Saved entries
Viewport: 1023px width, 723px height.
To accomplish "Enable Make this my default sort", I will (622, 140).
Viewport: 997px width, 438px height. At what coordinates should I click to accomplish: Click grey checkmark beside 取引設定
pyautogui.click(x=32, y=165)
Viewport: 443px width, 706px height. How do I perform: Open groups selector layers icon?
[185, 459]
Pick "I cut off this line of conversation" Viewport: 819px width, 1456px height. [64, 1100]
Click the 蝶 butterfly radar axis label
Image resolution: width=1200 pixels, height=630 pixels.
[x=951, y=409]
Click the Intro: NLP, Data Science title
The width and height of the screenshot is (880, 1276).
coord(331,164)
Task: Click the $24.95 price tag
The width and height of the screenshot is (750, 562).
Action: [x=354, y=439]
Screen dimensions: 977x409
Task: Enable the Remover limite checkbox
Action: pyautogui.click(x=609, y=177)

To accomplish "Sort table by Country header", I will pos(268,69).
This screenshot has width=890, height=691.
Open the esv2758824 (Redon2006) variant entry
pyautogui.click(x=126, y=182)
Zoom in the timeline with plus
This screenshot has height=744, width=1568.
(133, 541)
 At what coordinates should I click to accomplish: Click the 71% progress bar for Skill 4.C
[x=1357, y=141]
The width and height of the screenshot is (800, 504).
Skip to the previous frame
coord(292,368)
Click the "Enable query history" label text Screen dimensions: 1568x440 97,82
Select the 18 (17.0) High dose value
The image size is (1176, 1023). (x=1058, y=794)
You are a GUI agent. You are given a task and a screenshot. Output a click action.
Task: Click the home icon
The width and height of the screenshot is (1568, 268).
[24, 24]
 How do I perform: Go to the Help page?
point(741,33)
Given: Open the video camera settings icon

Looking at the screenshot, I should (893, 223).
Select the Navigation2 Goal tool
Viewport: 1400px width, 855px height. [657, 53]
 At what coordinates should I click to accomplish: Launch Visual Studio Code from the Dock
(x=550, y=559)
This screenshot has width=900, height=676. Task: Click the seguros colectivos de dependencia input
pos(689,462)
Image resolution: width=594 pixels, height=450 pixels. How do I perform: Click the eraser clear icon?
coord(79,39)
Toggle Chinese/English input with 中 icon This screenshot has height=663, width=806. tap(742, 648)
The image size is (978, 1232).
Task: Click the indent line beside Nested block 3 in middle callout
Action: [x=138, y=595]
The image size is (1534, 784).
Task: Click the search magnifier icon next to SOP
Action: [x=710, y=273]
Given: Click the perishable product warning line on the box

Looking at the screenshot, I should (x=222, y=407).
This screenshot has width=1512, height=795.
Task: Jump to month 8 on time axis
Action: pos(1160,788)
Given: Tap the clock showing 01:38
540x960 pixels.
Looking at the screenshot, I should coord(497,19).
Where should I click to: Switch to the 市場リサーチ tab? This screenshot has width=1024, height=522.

* What the task requires: Count how many lines of the entries include the string "label". The number is the entire answer.

* Exercise answer: 2